---------- Reading text
DSP Chips
This note assesses the technical capabilities of the DSP processor implementations based on general purpose standard parts, commercially available single function custom processors and application specific integrated circuits (ASICs).
At the input of any digital processor the analogue signal must be sampled and quantized into a multi-bit word which represents the signal sample magnitude value. There are a wide range of analogue-to-digital converter (ADC) techniques: successive approximation; sigma-delta; and parallel (flash) approaches, which offer different conversion rates and accuracy. Table 1 and [1] lists these for commercially available parts giving typical accuracy and maximum conversion rates. The fastest converters are the flash type where, for an n-bit word output, 2n-1 digital comparators are required in the ADC. Here the conversion rate is closely related to accuracy, Table 1 and, for short world-lengths, then sophisticated high speed comparator designs can be contemplated.
| Converter type | Accuracy | Conversion |
| no. of bits | rate (ksample/s) | |
| Successive approximation | 10 | 50 |
| 12 | 100 | |
| Sigma-delta | 18 | 48 |
| Serial-parallel | 12 | 20,000 |
| 4 | 30,000,000 | |
| Parallel (flash) | 8 | 1,000,000 |
| 14 | 10,000 |
For audio applications there is a preference now to use the sigma delta converters of Table 1. Table 2 gives more details on specific devices with the corresponding references Journal Solid State Circuits (JSSC), International Solid State Circuits Conference (ISSCC) and Journal Audio Engineering Society (JAES).
| Bandwidth (kHz) | fs (MHz) | Resolution (bits) | Application | Reference |
| 4 | 4 | 13 | speech | JSSC 12/88 |
| 4 | 1 | 13 | speech | JSSC 4/89 |
| 20.5 | 5.25* | 16 | audio | JSSC 6/93 |
| 24 | 6.14* | 18 | audio | JAES 3/86 |
| 40 | 10.24 | 14 | ISDN | JSSC 4/89 |
| 100 | 3.25* | 15 | cellular radio | ISSCC 94 |
| 1,000 | 50 | 12 | ultrasound | ISSCC 91 |
Table 2 Commercial sigma-delta ADC's
The main processing elements in a matched filter receiver are the matched filter or correlator to detect the coded spread sequence, the synchroniser to ensure correct timing information, an adaptive antimultipath processor to accommodate time-varying Doppler shifted fading signals and possibly some form of multiple-access interference suppression.
Figure 1 Active correlator receiver.
There are two basic approaches to realising the code matched filter. The simplest method is the active correlator, Figure 1, where the spreading sequence is multiplied chip-by-chip with an accurately synchronised receiver reference (spreading code) sequence. This is very simple to implement, but initial synchronisation is slow. The alternative is a full finite impulse response (FIR) matched filter, Figure 6.1, which provides verification that the sequence has been achieved through the correlation peak and provides the synchronisation information from the timing of the received pulse.
Figure 2 Alternative finite impulse response filter design to the Figure 6.1 structure.
--------------------
---------- Data excerpt
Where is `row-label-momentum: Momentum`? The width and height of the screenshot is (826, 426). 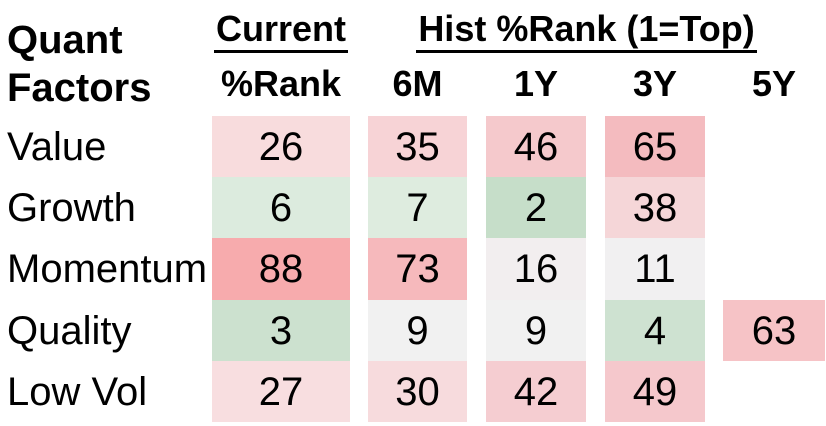
row-label-momentum: Momentum is located at coordinates (108, 269).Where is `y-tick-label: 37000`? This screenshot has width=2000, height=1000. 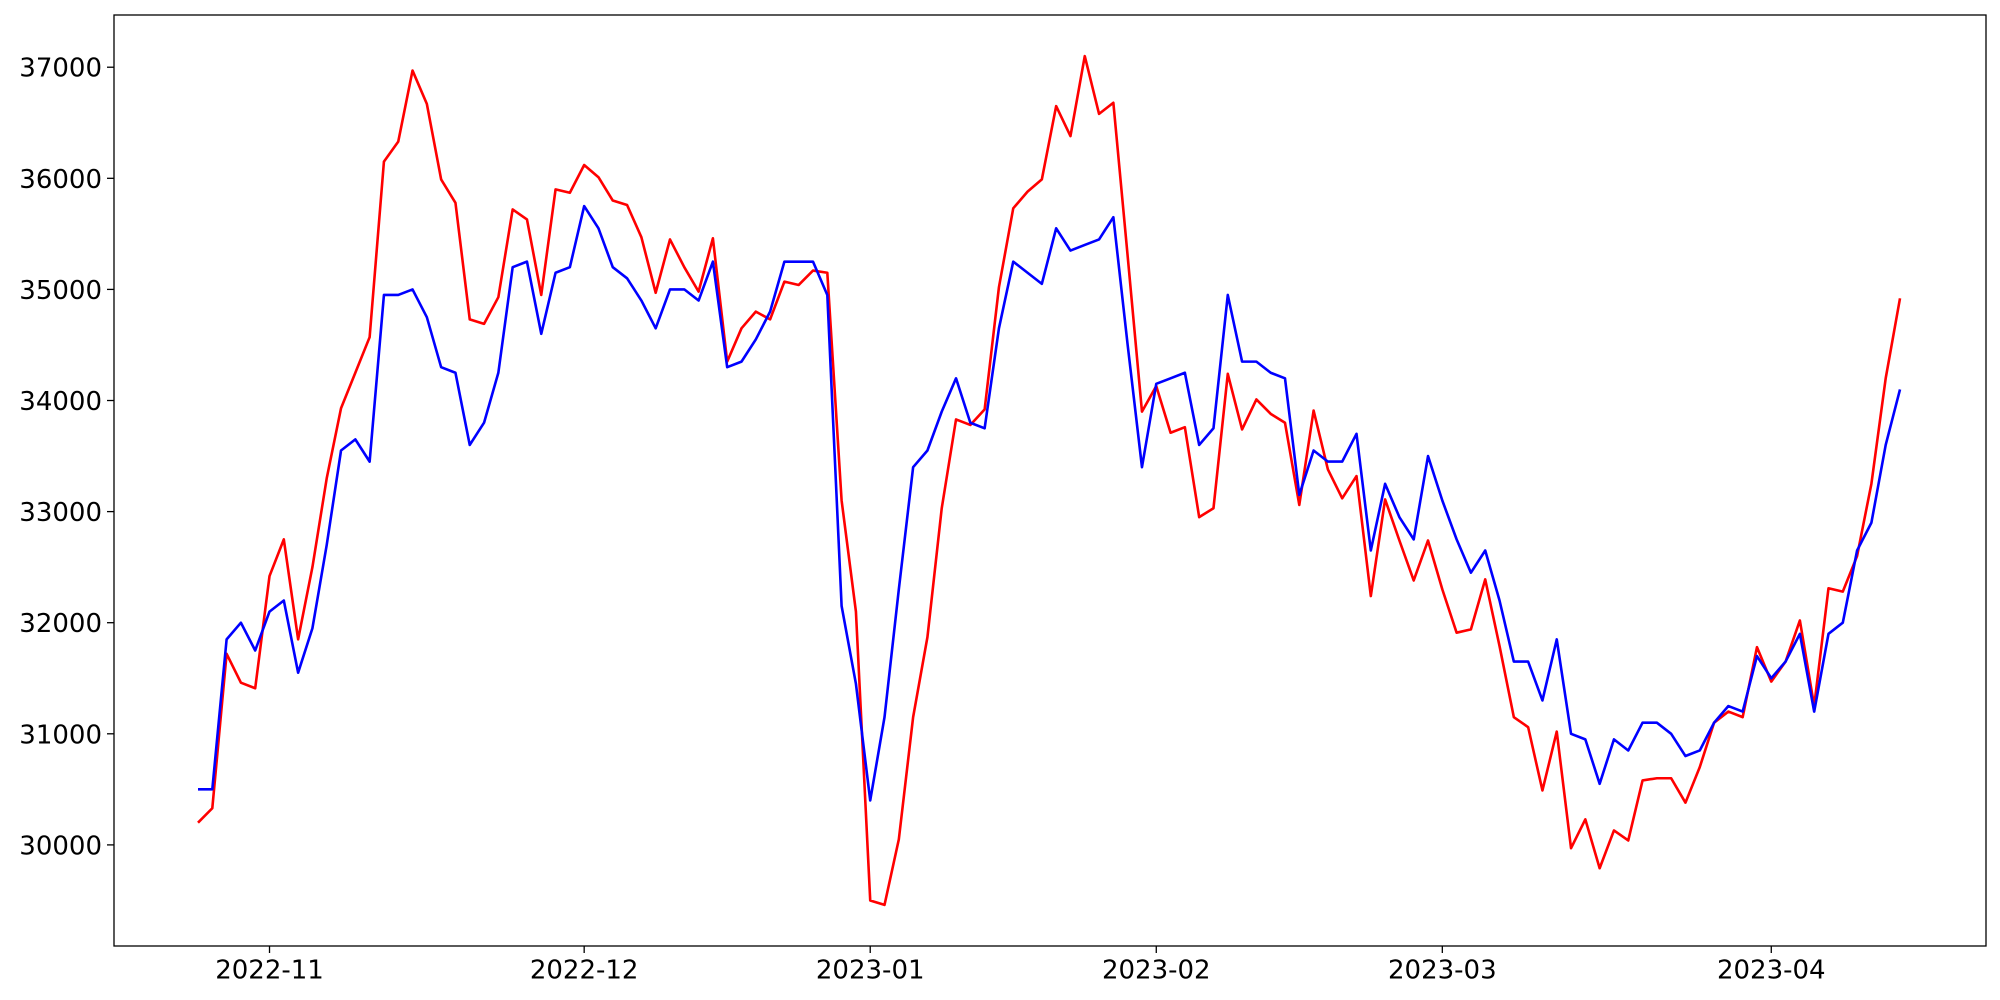
y-tick-label: 37000 is located at coordinates (60, 69).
--------------------
• Requirement: In the text on DSP chips, what drawback does it name for the active correlator approach to the code matched filter?

• Result of the exercise: Its initial synchronization is slow.